The reply should hold every line of the data below, unchanged, and none of the pictures.

§ **Stored items**
- Opening Delimiter -
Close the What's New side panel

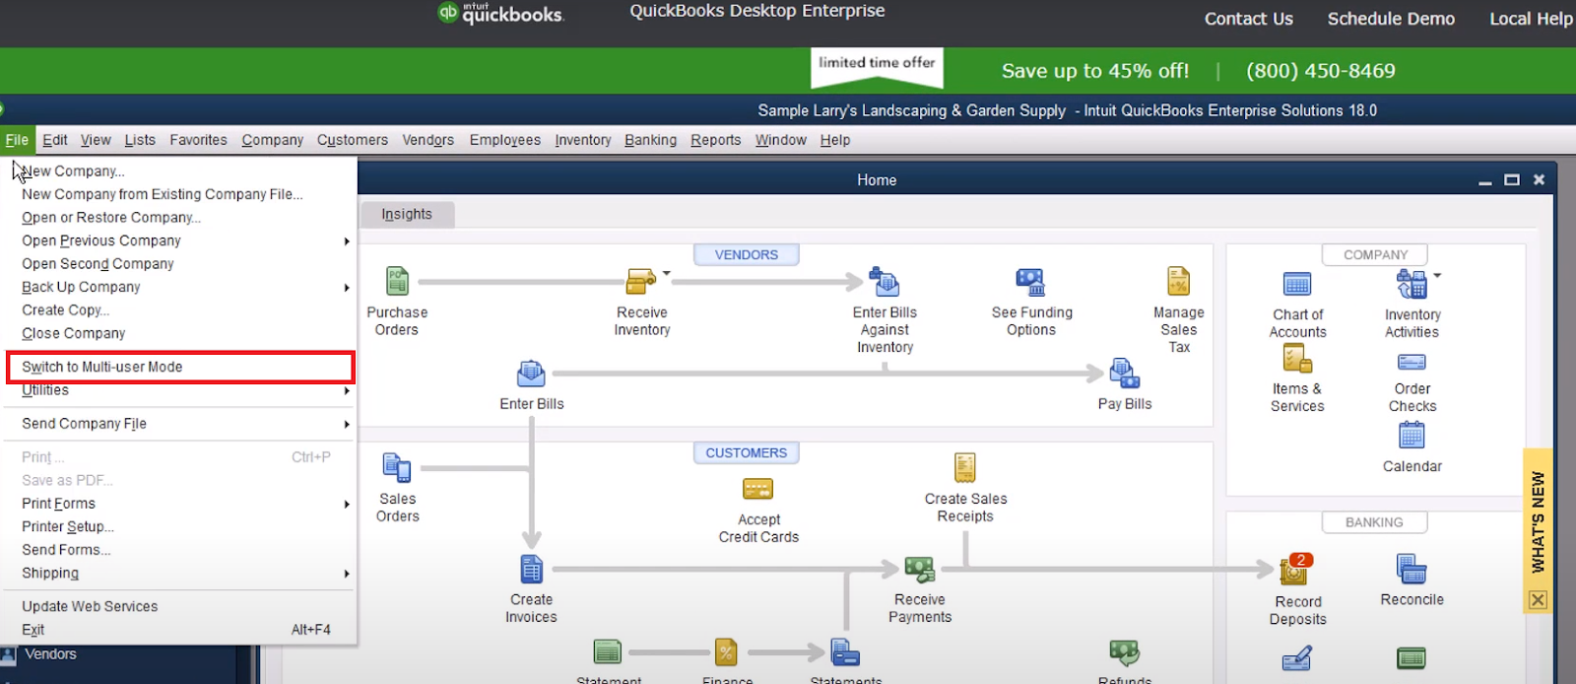(x=1538, y=600)
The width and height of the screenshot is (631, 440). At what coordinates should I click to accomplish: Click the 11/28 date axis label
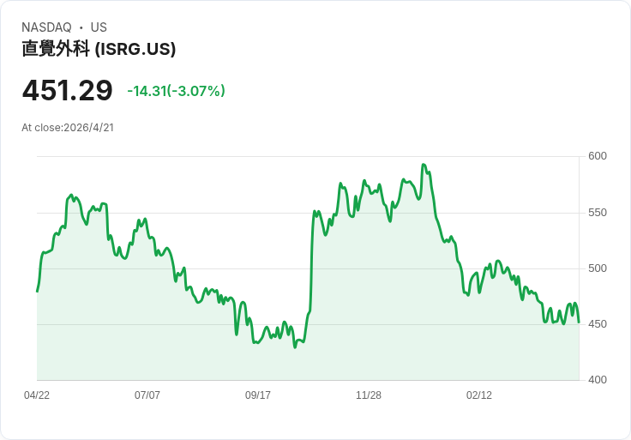369,395
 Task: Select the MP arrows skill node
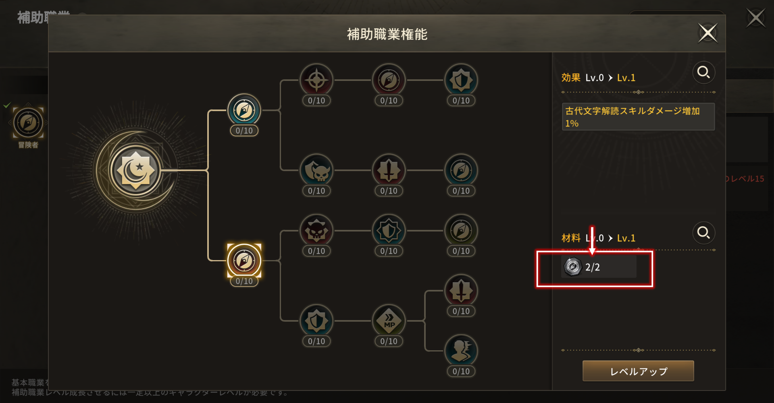pyautogui.click(x=389, y=321)
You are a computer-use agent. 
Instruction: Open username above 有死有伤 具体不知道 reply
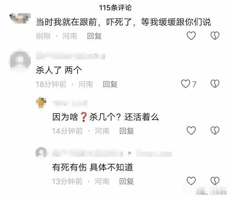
- Closing Delimiter -
§ **TASK RESPONSE**
Close the What's New side panel

(x=1538, y=600)
The width and height of the screenshot is (631, 440). At what coordinates should I click to accomplish: Click the 11/28 date axis label
369,395
 Task: Select the MP arrows skill node
pyautogui.click(x=389, y=321)
You are a computer-use agent. 
Instruction: Open username above 有死有伤 具体不知道 reply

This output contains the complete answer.